My revision process consists of several passes through the manuscript, each time looking for different things I need to fix. And one of my first passes involves looking at the Big Picture.
Usually, this involves reading through the entire novel making notes about each chapter, how the tension is building, how the plot unfolds, where it drags, and how the characters’ emotional journeys are playing out — your basic quick-read, impressionist take on the overall story.
I’ve used a few different methods to tackle this pass. Once I printed my manuscript and put it in a three-ring binder, using tabs to mark the chapter breaks (Ooooh, the office supplies I bought!). I made notes right there on the manuscript itself.
Other times, I have read onscreen while taking notes in a special notebook purchased just for that novel. And with my current WIP, I’m saving trees by using the note feature in Scrivener.
Once I’ve got my Big Picture sense of what’s working – and what’s not – about my first draft, the fun starts.
So what are some of the things I look for during the Big Picture editing phase?
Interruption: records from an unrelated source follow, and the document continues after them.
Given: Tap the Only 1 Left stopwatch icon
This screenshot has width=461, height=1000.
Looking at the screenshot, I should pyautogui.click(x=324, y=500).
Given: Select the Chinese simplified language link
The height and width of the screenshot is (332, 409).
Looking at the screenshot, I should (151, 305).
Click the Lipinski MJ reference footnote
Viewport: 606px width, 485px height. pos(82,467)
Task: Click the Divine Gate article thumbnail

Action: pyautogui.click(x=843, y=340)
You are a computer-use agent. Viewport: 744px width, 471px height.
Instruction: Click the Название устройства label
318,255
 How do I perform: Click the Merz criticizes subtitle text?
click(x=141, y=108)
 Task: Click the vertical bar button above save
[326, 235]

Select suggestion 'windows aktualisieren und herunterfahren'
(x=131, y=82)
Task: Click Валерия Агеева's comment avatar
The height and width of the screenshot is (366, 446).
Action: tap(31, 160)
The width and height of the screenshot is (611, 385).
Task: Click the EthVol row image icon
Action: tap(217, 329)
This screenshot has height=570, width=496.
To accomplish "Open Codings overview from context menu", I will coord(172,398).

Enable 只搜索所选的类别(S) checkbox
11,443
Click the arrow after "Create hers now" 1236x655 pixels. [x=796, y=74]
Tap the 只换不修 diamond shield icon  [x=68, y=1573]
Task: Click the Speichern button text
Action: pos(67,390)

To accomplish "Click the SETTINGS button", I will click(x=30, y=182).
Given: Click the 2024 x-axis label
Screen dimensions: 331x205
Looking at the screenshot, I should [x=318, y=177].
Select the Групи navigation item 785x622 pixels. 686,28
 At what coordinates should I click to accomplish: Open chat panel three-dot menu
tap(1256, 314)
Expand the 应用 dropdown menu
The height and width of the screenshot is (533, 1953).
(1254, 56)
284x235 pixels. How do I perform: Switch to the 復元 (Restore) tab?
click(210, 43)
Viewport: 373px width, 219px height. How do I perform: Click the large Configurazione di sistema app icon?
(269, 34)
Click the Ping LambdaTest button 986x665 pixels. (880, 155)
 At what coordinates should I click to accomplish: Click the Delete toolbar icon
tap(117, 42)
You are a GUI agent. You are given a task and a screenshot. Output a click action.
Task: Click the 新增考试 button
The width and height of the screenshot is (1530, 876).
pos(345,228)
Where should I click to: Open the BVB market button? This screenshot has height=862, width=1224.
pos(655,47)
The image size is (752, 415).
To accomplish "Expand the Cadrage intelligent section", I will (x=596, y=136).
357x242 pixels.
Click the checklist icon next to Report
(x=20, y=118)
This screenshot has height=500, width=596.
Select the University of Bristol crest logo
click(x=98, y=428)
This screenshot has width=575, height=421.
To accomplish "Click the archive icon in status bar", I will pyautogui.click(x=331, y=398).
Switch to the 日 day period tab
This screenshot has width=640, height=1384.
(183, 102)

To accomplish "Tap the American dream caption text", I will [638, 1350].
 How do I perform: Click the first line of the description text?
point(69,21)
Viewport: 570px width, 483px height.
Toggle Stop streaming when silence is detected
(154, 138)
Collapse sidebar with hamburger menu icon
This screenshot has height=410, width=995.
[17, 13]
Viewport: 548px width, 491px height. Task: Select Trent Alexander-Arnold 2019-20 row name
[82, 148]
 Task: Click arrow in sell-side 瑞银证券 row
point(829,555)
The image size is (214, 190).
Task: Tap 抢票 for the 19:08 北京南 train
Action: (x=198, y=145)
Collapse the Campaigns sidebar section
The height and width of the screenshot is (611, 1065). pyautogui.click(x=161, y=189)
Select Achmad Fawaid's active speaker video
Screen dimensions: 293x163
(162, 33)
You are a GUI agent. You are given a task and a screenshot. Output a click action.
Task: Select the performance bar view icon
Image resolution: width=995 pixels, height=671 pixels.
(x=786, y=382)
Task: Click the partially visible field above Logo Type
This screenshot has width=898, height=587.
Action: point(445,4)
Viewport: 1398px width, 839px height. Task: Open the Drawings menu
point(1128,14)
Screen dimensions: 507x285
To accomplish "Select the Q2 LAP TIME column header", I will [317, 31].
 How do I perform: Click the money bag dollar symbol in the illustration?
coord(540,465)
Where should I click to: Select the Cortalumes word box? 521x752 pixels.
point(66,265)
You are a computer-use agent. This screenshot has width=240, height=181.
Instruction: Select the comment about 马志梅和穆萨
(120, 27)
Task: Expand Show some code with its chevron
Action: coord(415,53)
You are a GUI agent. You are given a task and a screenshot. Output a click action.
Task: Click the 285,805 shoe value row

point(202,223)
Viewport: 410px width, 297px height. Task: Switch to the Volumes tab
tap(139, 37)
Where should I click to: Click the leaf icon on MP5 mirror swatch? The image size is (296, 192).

- The first thing I usually notice is when scenes or chapters are in the wrong place. As I read through my current WIP, it was clear to me that a conversation that happened midway through the book really needed to come earlier – too much of the later action stemmed from that conversation. And I don’t think I’ve ever written anything where I started drafting from the exact right place. This time I found my opening about four chapters in.
- Reading through after a good break is a great way to see plot holes that I swear were not there when I drafted. For me, since I write short drafts, it’s usually a matter of having skimmed over a key scene or difficult conversation. By coming at it with fresh eyes and reading all at once, I usually catch those spots.
- I often have spots in a first draft where I make a note to myself: “Fight scene TK” or “Double check this character’s last name”. The Big Picture round of edits is a great time to fill in those blanks and confirm the facts I didn’t want to stop my flow to look up in drafting stage.
- I also use my Big Picture read to find errors in continuity. That time I accidentally changed a character’s name for a chapter? A scene that started at the coffee shop but ended at the beach with no transportation or acknowledgement of a change of venue? Or that backstory detail I dropped in chapter one and then never referred to again? These are easy fixes that make a huge difference in readability.
- The Big Picture edit is a great time to spot pacing problems. Are there a couple of chapters where nothing seems to happen? Maybe it’s time to condense those events into one concise scene. Or does my emotional climax feel rushed? Time to give that pivotal scene all the love it needs. (And if you have more questions on pacing, check out our previous MYC post!)
- One of the biggest things I look for in my Big Picture Edit is the emotional progression of my characters. Are the main characters changed at the end? Did that change happen in an organic way, or is it forced? Do their feelings evolve in a way that is understandable? I want my characters and their emotional journey to drive the story forward, so I pay close attention to this at every stage of revision. (And if you’re looking for more nitty gritty information on writing emotion, see last week’s MYC post.)
Each of these areas will likely get another pass later in my editing process — there’s always room to refine them! But my Big Picture Edit is essential for me to really understand the story I am trying to tell and how I can best tell it.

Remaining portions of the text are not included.